Abstract
In this paper, I present some concluding reflections on the ‘Assemblage and Critical Urban Praxis’ debate that has taken place in the last few issues of City. Prompted by the eight insightful commentaries in the debate, I consider just three sets of contributions and limitations that assemblage thinking brings to making sense of and developing alternatives to contemporary urbanism: on encountering urban life, on the limits of description and on the possibilities for a radical urban commons.
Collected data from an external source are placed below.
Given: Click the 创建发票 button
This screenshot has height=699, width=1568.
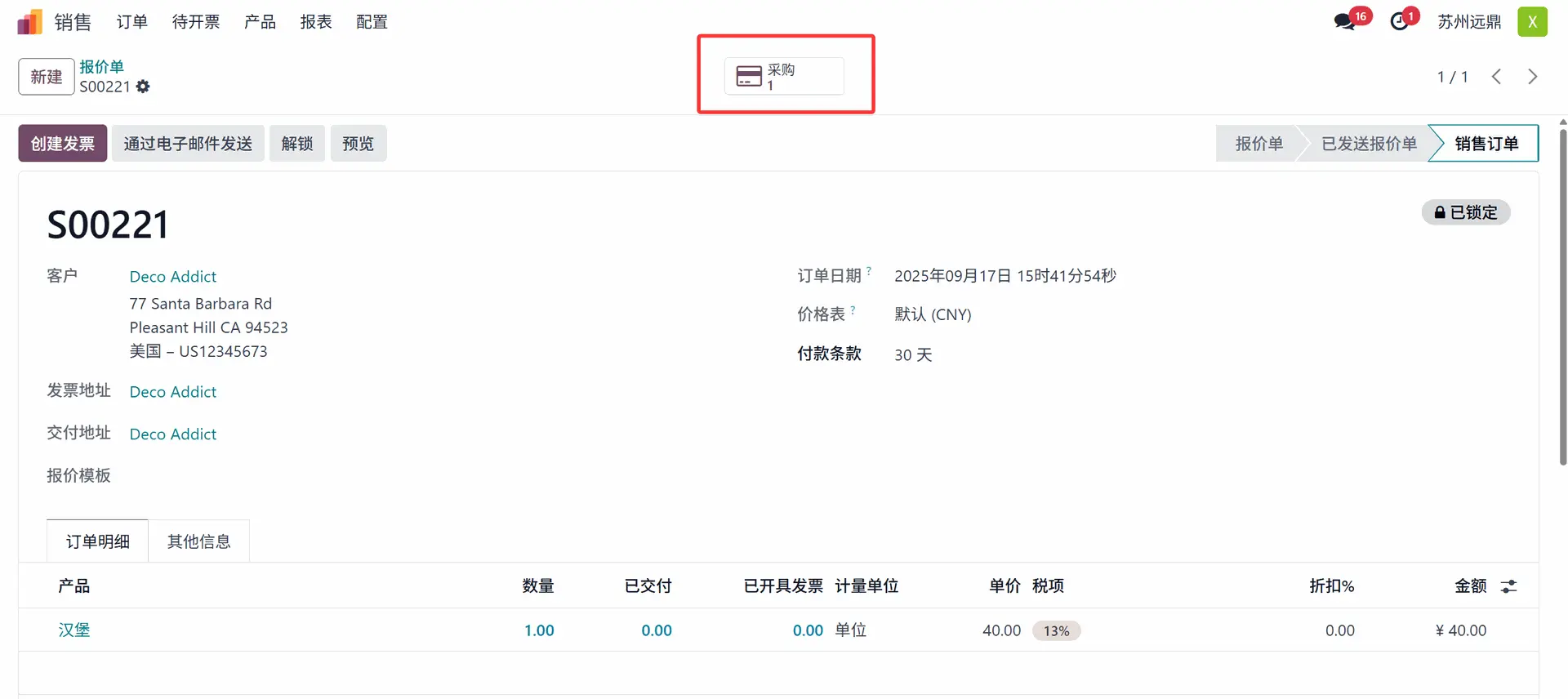Looking at the screenshot, I should 63,144.
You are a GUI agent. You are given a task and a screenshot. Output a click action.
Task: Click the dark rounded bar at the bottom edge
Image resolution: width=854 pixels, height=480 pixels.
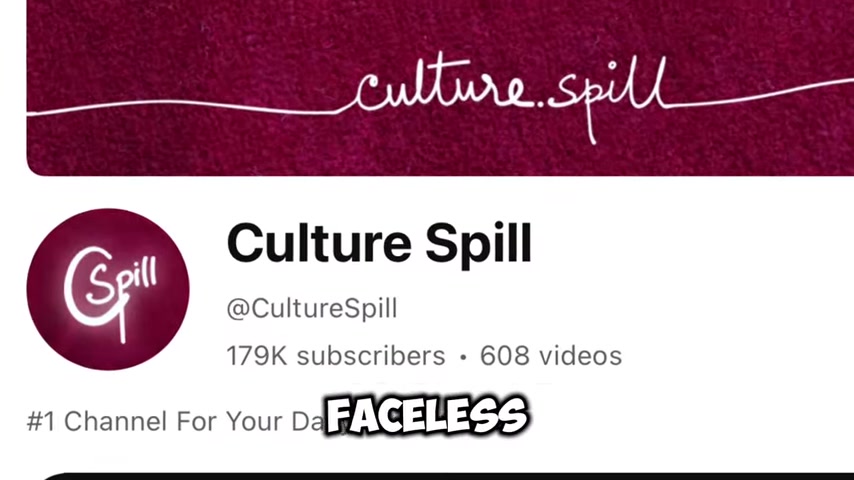tap(447, 476)
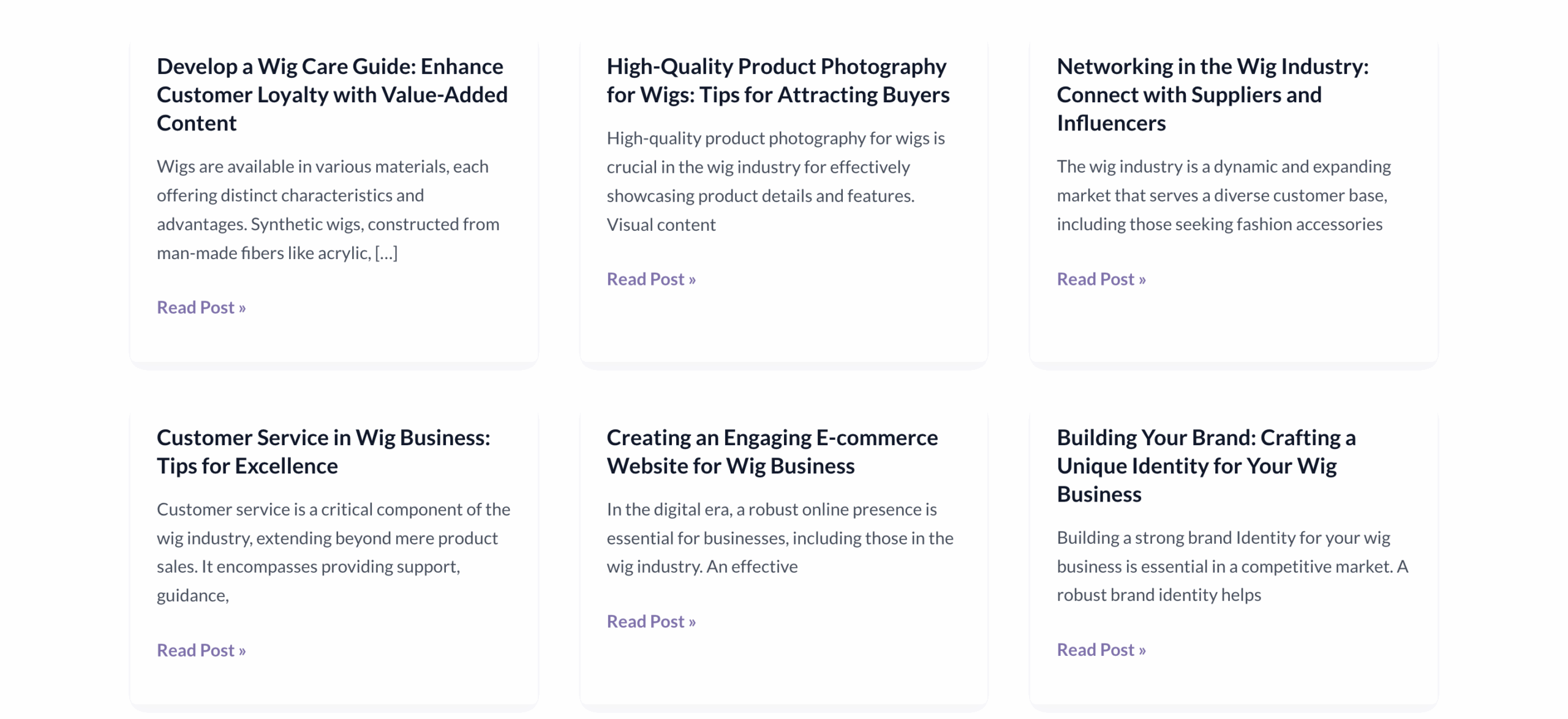
Task: Click Read Post under Building Your Brand
Action: point(1101,649)
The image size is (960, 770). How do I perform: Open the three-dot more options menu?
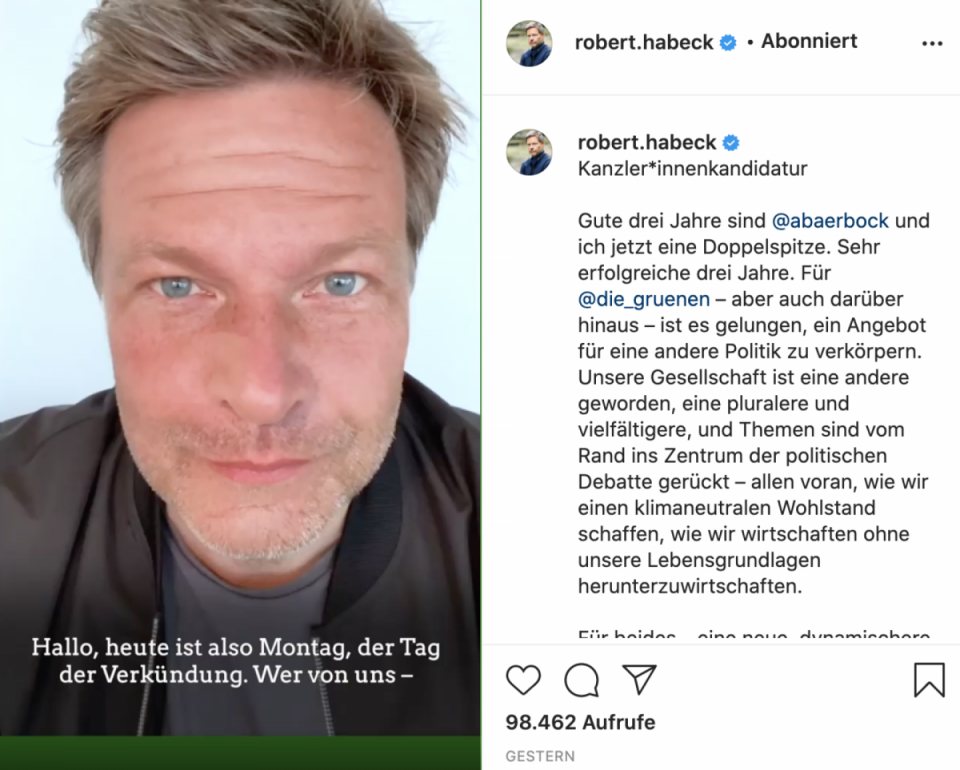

I argue that assemblage thinking provides a set of useful perspectives for conceptualising and intervening in urbanism, and that its potential can only be realised in conjunction with different urban critical, activist and marginalised knowledges.
Acknowledgements
I have been fortunate to benefit from conversations around various possibilities, strengths, shortcomings and limits of assemblage approaches with a variety of people in the process of writing my three contributions to the ‘Assemblage and Critical Urban Praxis’ debate in City. I would like to acknowledge, in particular, Ben Anderson, Ash Amin, Tariq Jazeel, Alex Jeffrey, Jonathan Shapiro Anjaria, Joe Painter, Steve Graham, John Allen, Alex Vasudevan, Adam Holden, Gordon MacLeod and Sean Knox. I am also very grateful to the editors of City and the various contributors who have made the time and space to allow this debate to take place.